» Assigned task: In the text on female mate choice, rewrite the section starting with "The females are" and going on through "she looking for?", replacing "luxury" with "privilege".

» Text section:
* * * * * * *
In species where this policy is adopted the females, in effect, resign themselves to getting no help from the father of their children, and go all-out for good genes instead.
Once again they use their weapon of withholding copulation. They refuse to mate with just any male, but exercise the utmost care and discrimination before they will allow a male to copulate with them.
Some males undoubtedly do contain a larger number of good genes than other males, genes that would benefit the survival prospects of both sons and daughters.
If a female can somehow detect good genes in males, using externally visible clues, she can benefit her own genes by allying them with good paternal genes.
To use our analogy of the rowing crews, a female can minimize the chance that her genes will be dragged down through getting into bad company. She can try to hand-pick good crew-mates for her own genes. The chances are that most of the females will agree with each other on which are the best males, since they all have the same information to go on. Therefore these few lucky males will do most of the copulating. This they are quite capable of doing, since all they must give to each female is some cheap sperms. This is presumably what has happened in elephant seals and in birds of paradise.
The females are allowing just a few males to get away with the ideal selfish-exploitation strategy which all males aspire to, but they are making sure that only the best males are allowed this luxury.
From the point of view of a female trying to pick good genes with which to ally her own, what is she looking for?
One thing she wants is evidence of ability to survive. Obviously any potential mate who is courting her has proved his ability to survive at least into adulthood, but he has not necessarily proved that he can survive much longer.
* * * * * * *
(Collected data entries)
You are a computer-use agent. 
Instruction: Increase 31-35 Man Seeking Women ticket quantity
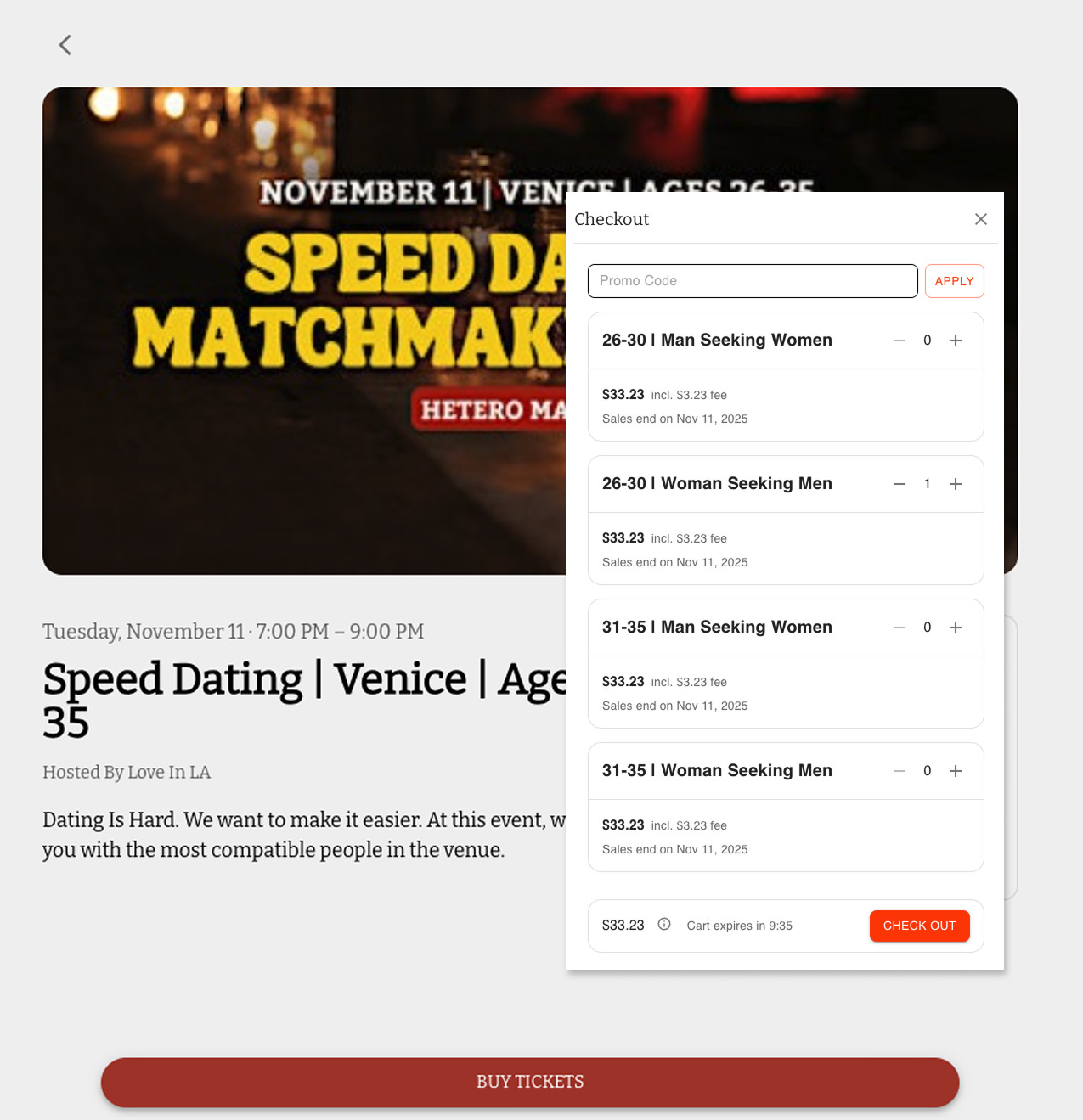(956, 628)
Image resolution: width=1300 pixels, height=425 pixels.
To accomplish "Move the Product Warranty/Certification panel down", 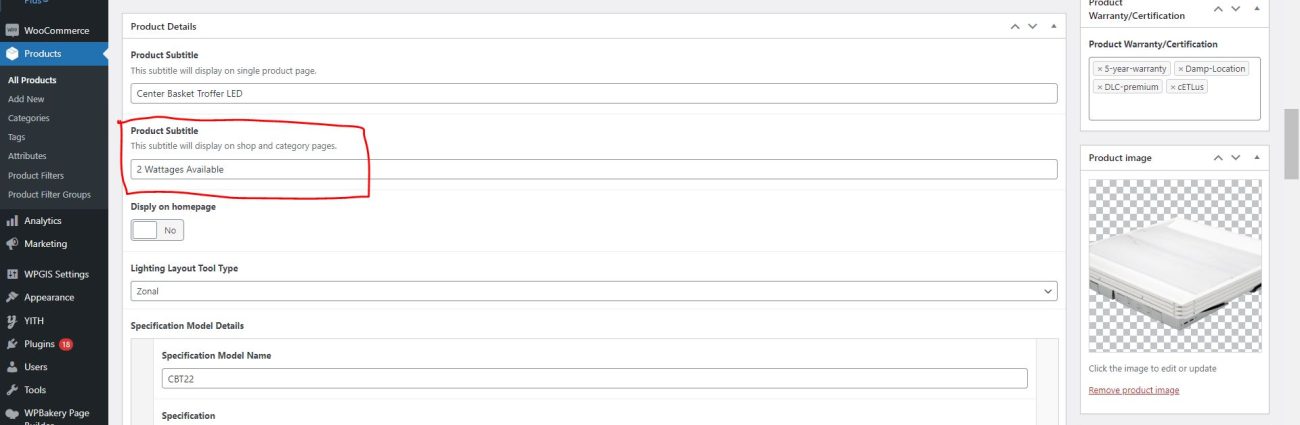I will (1236, 9).
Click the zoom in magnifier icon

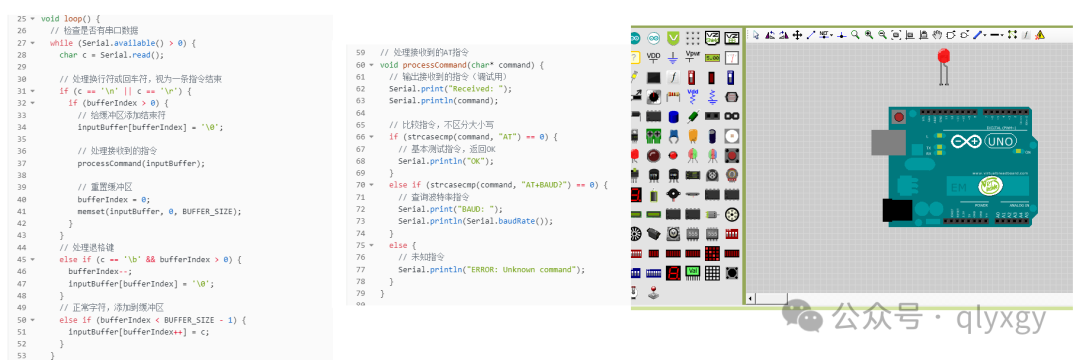(869, 34)
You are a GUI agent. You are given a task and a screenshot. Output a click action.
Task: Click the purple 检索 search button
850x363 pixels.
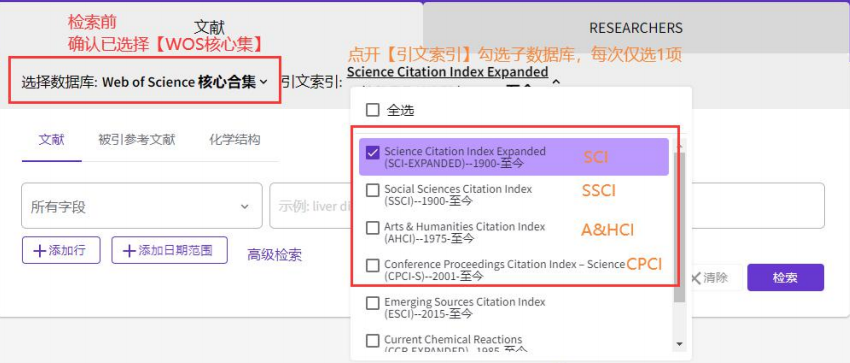[x=785, y=277]
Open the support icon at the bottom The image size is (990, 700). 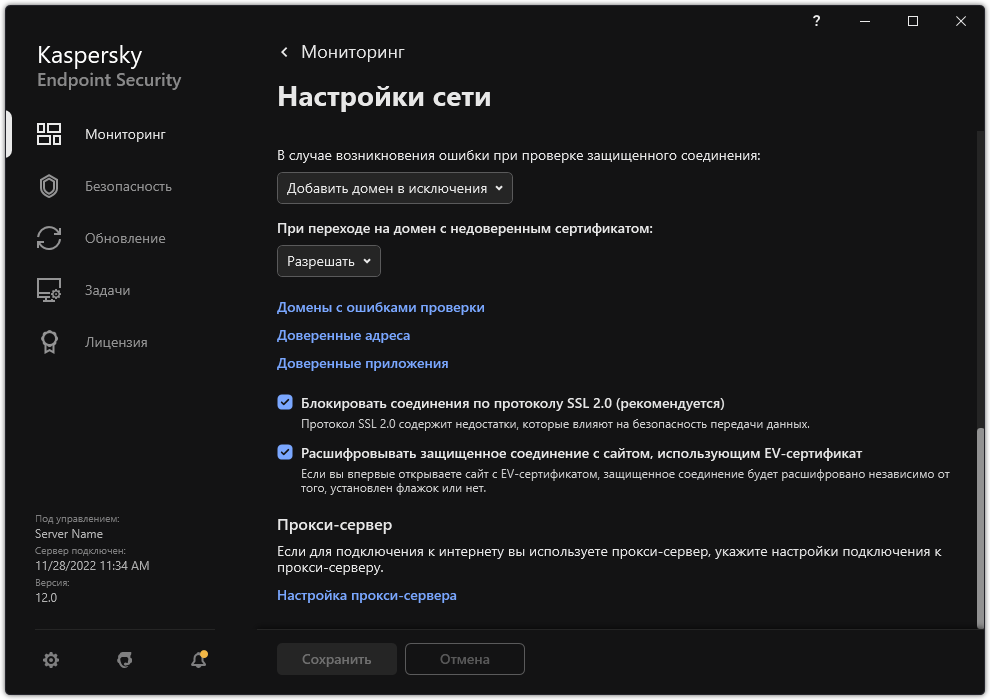[x=124, y=659]
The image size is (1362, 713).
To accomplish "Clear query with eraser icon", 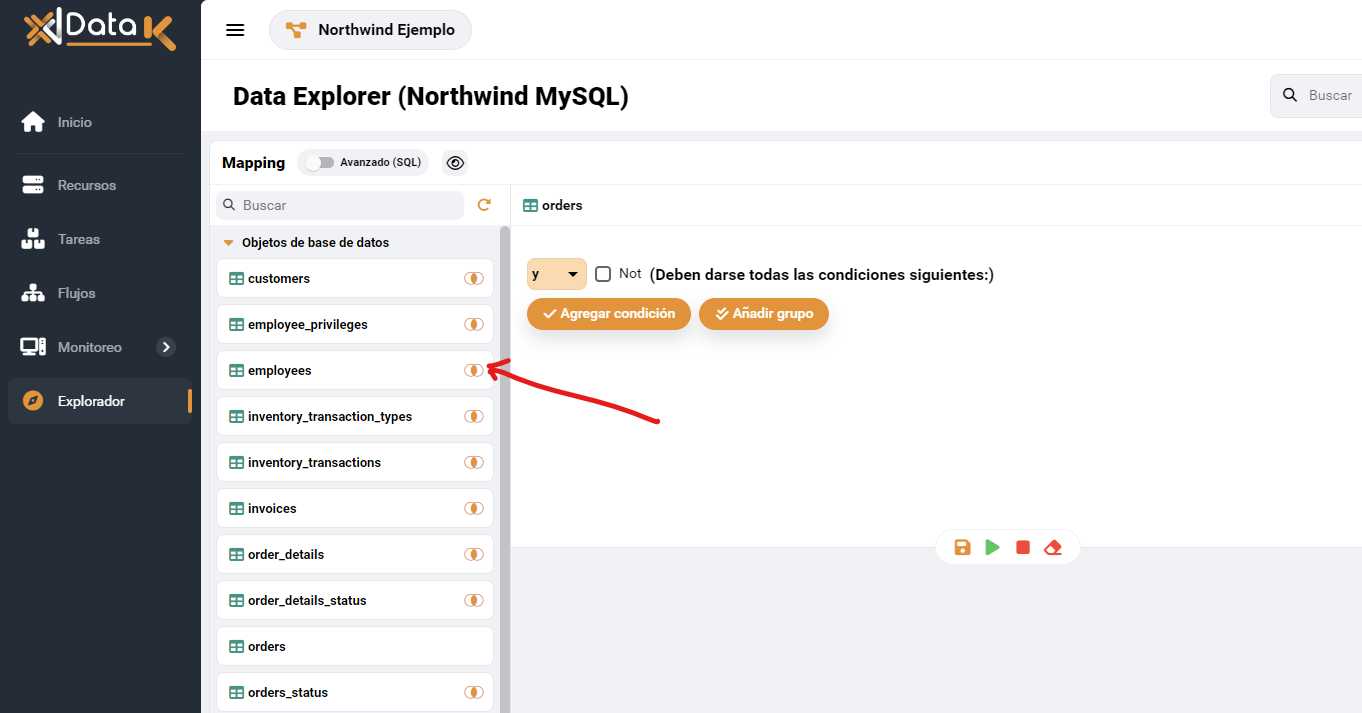I will 1052,547.
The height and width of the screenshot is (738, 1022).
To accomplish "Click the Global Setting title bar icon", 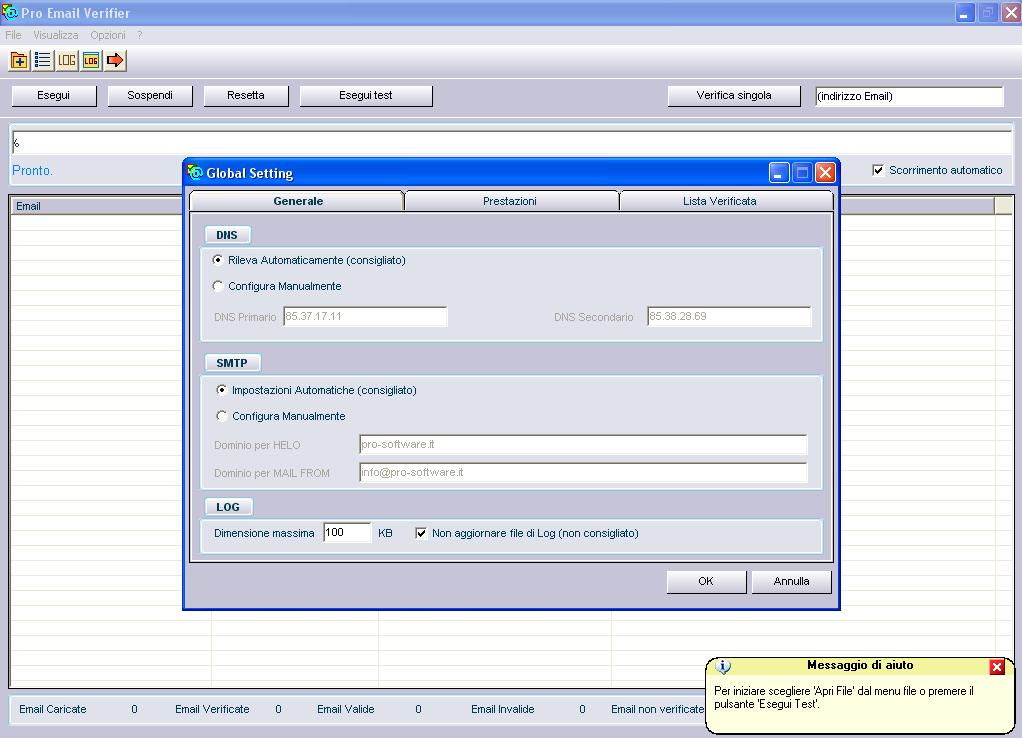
* * * * * * *
» Exercise solution:
The females are allowing just a few males to get away with the ideal selfish-exploitation strategy which all males aspire to, but they are making sure that only the best males are allowed this privilege.
From the point of view of a female trying to pick good genes with which to ally her own, what is she looking for?